• _SELECTED EXTRACT_
+===+
President, International Confederation of Midwives
Midwives need access to quality and complementary training in order to optimise their lifesaving potential and ensure a high standard of maternal care globally.
Given the role of midwives as primary caregivers to women, commitment to the midwifery profession is key to achieving universal health coverage (UHC). The close relationship that midwives have with women and their babies makes investment in midwifery education the single most impactful means to improve maternal and newborn health.
To ensure that the drive for change that. characterises the profession is not held back by a lack of resources, the International Confederation of Midwives (ICM) works with midwives in 133 member associations across 114 countries to demand and deliver effective and professional training. Educating midwives to a high standard requires work with governments and stakeholders nationally to strengthen midwifery services, monitor their efficiency, and support midwives in their efforts to protect women.
Investing in midwifery education has a transformative impact on national and regional health. Midwives who are equipped with clearly outlined competencies are able to serve 87% of the needs of all women and newborns. The challenge of creating global standards of practice is slowly being overcome through the adoption of essential competencies and model curricula by governments, policy-makers, and midwives and midwifery associations alike.
+===+
• _ENTRIES PROVIDED_

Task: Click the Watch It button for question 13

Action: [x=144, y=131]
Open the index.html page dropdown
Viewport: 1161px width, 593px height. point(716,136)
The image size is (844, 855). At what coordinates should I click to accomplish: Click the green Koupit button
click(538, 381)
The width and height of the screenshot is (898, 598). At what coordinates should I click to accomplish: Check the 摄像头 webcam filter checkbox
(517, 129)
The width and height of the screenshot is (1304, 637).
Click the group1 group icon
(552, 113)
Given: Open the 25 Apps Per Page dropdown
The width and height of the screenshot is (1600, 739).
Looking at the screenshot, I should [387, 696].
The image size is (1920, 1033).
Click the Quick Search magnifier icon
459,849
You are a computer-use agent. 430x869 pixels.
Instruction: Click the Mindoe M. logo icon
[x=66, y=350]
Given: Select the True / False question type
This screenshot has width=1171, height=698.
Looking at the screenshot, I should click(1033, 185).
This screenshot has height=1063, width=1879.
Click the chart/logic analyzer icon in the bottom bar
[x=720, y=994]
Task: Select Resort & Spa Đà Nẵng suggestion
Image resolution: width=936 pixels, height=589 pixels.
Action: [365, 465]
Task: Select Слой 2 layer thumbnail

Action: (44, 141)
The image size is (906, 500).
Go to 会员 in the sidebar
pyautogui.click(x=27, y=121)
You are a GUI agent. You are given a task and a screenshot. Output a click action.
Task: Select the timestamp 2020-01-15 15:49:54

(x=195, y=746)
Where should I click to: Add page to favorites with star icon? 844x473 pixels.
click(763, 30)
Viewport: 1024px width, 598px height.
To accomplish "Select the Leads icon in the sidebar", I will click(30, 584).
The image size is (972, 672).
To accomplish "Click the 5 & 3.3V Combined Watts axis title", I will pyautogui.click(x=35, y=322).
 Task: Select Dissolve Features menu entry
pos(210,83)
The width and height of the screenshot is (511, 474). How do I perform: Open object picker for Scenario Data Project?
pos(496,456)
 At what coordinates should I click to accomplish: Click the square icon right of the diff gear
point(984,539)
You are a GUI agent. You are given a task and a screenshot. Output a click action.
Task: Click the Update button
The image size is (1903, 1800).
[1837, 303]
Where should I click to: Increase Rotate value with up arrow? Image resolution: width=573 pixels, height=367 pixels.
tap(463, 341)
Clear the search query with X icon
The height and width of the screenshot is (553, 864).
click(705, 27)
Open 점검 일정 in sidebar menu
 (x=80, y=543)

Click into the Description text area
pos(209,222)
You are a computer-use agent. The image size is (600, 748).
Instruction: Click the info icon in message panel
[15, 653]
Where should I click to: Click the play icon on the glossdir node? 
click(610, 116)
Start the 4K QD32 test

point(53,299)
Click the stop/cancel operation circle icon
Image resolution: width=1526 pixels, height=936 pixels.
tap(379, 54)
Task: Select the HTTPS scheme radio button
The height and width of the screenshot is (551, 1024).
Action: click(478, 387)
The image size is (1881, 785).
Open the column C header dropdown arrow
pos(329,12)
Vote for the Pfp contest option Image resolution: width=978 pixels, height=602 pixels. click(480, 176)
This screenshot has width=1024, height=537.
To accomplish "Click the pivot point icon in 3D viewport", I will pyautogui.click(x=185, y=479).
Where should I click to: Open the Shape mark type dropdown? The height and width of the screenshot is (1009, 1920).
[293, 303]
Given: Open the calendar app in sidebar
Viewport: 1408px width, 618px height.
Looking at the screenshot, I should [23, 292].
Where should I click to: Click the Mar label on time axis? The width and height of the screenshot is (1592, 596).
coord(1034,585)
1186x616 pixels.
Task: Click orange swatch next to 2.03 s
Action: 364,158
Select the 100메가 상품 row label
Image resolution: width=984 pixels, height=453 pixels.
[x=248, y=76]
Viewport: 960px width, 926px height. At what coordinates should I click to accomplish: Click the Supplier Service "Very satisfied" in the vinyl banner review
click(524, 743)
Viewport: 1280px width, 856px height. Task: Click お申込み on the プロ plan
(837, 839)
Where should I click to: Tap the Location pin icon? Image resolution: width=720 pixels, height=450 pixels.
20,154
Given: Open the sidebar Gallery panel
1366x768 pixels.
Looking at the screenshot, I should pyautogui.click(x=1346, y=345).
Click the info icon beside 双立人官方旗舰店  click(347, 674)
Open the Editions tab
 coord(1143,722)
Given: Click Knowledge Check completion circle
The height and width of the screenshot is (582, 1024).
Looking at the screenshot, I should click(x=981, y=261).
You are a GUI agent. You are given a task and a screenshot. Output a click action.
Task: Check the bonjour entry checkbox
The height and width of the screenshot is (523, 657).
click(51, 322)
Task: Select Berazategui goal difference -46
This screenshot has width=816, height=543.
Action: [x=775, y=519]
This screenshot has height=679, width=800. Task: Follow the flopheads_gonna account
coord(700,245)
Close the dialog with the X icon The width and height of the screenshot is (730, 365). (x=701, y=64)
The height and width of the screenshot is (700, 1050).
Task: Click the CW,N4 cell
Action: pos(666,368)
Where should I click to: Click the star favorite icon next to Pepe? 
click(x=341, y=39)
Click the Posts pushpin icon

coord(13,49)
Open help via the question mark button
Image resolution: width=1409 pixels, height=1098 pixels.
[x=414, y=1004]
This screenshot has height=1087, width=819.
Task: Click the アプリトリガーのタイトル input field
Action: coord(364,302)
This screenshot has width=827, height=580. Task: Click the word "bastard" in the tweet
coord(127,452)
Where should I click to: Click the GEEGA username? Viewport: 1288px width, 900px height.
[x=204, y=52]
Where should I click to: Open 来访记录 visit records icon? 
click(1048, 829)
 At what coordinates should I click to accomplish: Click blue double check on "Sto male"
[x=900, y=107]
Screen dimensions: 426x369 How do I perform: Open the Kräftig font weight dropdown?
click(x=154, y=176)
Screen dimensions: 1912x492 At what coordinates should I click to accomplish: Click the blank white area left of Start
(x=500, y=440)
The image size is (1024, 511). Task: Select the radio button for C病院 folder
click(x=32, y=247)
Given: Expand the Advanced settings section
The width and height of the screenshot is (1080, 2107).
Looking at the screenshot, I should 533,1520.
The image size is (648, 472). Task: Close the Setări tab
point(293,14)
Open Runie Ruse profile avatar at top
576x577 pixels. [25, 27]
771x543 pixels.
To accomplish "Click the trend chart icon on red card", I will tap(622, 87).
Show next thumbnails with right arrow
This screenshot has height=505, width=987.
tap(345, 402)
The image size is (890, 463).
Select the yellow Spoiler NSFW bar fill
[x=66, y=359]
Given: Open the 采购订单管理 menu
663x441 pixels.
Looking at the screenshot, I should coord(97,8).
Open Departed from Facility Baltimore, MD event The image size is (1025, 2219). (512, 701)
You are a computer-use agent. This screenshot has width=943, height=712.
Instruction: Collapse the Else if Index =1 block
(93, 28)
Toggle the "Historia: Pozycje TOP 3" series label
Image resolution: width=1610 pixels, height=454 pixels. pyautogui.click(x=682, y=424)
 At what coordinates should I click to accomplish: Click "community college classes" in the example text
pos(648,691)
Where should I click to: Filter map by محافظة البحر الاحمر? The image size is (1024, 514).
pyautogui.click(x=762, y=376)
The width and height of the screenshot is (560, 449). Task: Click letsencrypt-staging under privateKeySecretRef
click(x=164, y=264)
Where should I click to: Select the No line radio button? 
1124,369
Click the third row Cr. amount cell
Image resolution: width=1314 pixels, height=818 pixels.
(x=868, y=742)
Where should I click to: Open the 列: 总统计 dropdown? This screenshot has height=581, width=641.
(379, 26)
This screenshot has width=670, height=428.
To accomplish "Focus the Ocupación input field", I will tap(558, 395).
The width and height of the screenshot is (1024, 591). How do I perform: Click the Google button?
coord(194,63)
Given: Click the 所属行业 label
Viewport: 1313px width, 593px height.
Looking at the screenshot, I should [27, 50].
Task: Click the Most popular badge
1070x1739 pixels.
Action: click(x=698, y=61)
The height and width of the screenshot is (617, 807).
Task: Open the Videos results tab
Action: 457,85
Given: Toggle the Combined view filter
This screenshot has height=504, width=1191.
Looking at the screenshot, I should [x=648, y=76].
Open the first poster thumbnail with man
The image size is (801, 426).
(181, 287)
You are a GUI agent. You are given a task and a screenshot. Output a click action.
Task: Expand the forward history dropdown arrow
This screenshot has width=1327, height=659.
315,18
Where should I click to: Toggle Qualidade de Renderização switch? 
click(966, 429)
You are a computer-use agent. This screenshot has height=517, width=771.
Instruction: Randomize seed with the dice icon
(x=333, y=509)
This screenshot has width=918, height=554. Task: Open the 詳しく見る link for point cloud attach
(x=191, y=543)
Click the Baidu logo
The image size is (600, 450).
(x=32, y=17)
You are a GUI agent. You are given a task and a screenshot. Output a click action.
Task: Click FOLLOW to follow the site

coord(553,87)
+===+
• _WHAT THE TASK REQUIRES_
Copy word for word the passage of the midwifery education text that opens with the words containing "Investing in midwifery" and closes with "midwifery associations alike.".

• _REPLY_
Investing in midwifery education has a transformative impact on national and regional health. Midwives who are equipped with clearly outlined competencies are able to serve 87% of the needs of all women and newborns. The challenge of creating global standards of practice is slowly being overcome through the adoption of essential competencies and model curricula by governments, policy-makers, and midwives and midwifery associations alike.